Mme Cobigo est devenue psychologue clinicienne spécialisée dans les handicaps cognitifs. Elle dit qu’AGE-WELL, le Réseau canadien axé sur les technologies et le vieillissement, « a vraiment appuyé mes recherches ». En effet, l’idée d’Open est venue directement d’un projet AGE-WELL qu’elle a réalisé en 2015 avec M. Jeffrey Jutai, un collègue de l’Université d’Ottawa, pour mettre au point une application de rappel de médicaments pour les personnes âgées vivant avec la démence ou en situation de handicap cognitif.

En travaillant sur l’application, Mme Cobigo a mis au point un moyen d’intégrer les personnes en situation de handicap cognitif au processus de recherche et de développement. Elle affirme que la collaboration AGE-WELL a été le « déclencheur » qui a mené à cette nouvelle approche.

« Je n’aurais pas envisagé cette approche, dit-elle. On m’a présenté un nouveau monde où mon expertise s’est avérée utile. »

Les concepteurs de technologies et les ingénieurs considèrent souvent qu’il est trop difficile de demander l’avis de personnes ayant des limitations cognitives pour évaluer les produits et les services, note-t-elle. Ils demandent plutôt l’avis de leurs proches aidants.

« Ce n’est pas suffisant, affirme Mme Cobigo, car les points de vue des proches aidants peuvent différer de ceux des personnes en situation de handicap cognitif. Nous devons exercer des pressions pour qu’ils participent directement à l’élaboration de solutions. » C’est une perspective qui correspond à l’engagement d’AGE-WELL. Il faut mobiliser les utilisateurs finaux dans tous les aspects de la recherche et du développement technologiques.

De gauche à droite : Hajer Chalghoumi et Fatoumata Bah

Chez Open, les personnes ayant diverses capacités cognitives agissent à titre de conseillers. Ils font des essais et améliorent l’accessibilité cognitive.
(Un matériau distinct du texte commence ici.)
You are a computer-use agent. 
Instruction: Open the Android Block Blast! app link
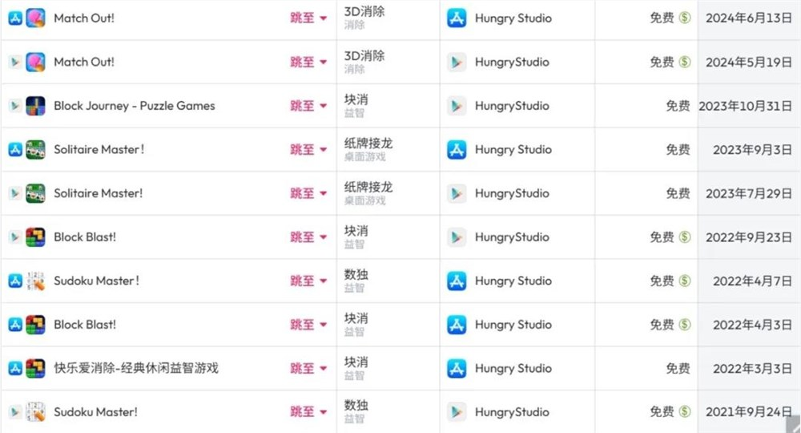(x=85, y=237)
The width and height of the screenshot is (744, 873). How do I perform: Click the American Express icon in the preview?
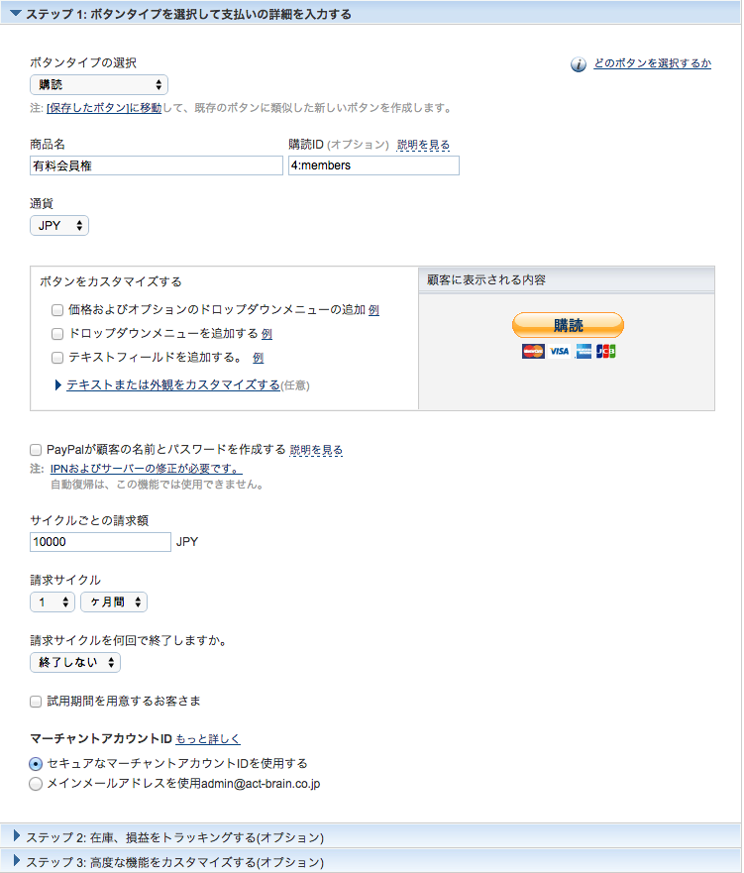click(584, 351)
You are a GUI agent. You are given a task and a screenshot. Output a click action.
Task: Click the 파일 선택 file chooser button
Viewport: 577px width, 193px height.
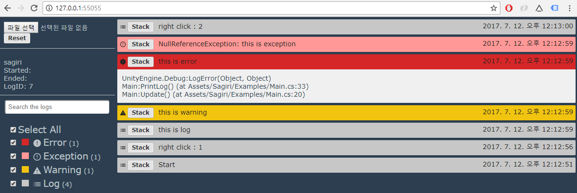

Selon Mme Cobigo, la clé consiste à « personnaliser » les interactions avec les conseillers. Cela peut signifier poser des questions plus simples, ajouter des déclencheurs de mémoire ou utiliser différentes méthodes de communication. Par exemple, certains conseillers préfèrent écrire les réponses plutôt que d’être interviewés, explique-t-elle.
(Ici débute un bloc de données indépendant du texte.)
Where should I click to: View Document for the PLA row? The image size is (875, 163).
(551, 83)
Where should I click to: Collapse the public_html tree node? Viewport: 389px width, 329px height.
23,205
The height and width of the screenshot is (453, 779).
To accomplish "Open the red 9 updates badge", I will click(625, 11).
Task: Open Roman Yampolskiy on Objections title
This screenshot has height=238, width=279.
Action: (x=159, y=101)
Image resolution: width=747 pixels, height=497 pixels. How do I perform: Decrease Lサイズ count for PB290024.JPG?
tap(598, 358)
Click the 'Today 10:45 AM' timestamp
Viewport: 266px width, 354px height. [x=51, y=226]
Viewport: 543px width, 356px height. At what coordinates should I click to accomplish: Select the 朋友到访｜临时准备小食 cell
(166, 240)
Dans le cadre d’un deuxième projet AGE-WELL en 2017, Mme Cobigo a constaté que la meilleure façon de communiquer avec les concepteurs de technologies était de créer une entreprise « et de faire partie de leur monde, ce qui me permet ensuite de leur offrir des services d’une manière qui est crédible pour eux ». Un troisième projet en 2020 l’a aidé à fonder Open, grâce à des subventions d’AGE-WELL ainsi qu’à des subventions du Fonds Nouvelles frontières en recherche. Il est maintenant en marche. Au sein de son personnel, nous avons deux membres hautement qualifiés d’AGE-WELL (stagiaires), Hajer Chalghoumi, responsable des services, et Fatoumata Bah, responsable des communications. Open a une liste grandissante de clients tels que le gouvernement, l’industrie et le milieu universitaire.

Daniel Sauvé

Daniel Sauvé, 55 ans, est l’un des conseillers d’Open. M. Sauvé, qui vit avec l’autisme, a récemment obtenu un contrat pour un projet dans le cadre duquel il évalue l’utilisation d’un haut-parleur intelligent Echo Dot d’Amazon, mieux connu sous le nom d’« Alexa », pour améliorer les compétences sociales des personnes en situation de handicaps cognitifs.

M. Sauvé a reçu un ensemble d’activités à exécuter à l’aide du haut-parleur intelligent et a donné une rétroaction sur sa facilité d’utilisation et sur les moyens de l’améliorer. Il dit qu’il a eu du plaisir à tester l’appareil – en fait, un avantage considérable était sa capacité de raconter des blagues –, mais il a trouvé des contraintes, comme le fait qu’il est nécessaire de parler rapidement afin d’être compris. Il pense que ce serait un bon compagnon pour les gens qui n’ont pas beaucoup de contacts sociaux, mais il serait préférable que ce soit porté comme un bracelet plutôt que d’être placé à un point fixe dans la pièce.

M. Sauvé, qui travaille à temps partiel dans un supermarché et qui a un certificat en soutien technique en informatique, aime être un conseiller pour Open et il est heureux du fait qu’il pourrait avoir une incidence sur la conception et l’utilisation de produits comme le Echo Dot. « C’est bien de pouvoir faire une différence », dit-il.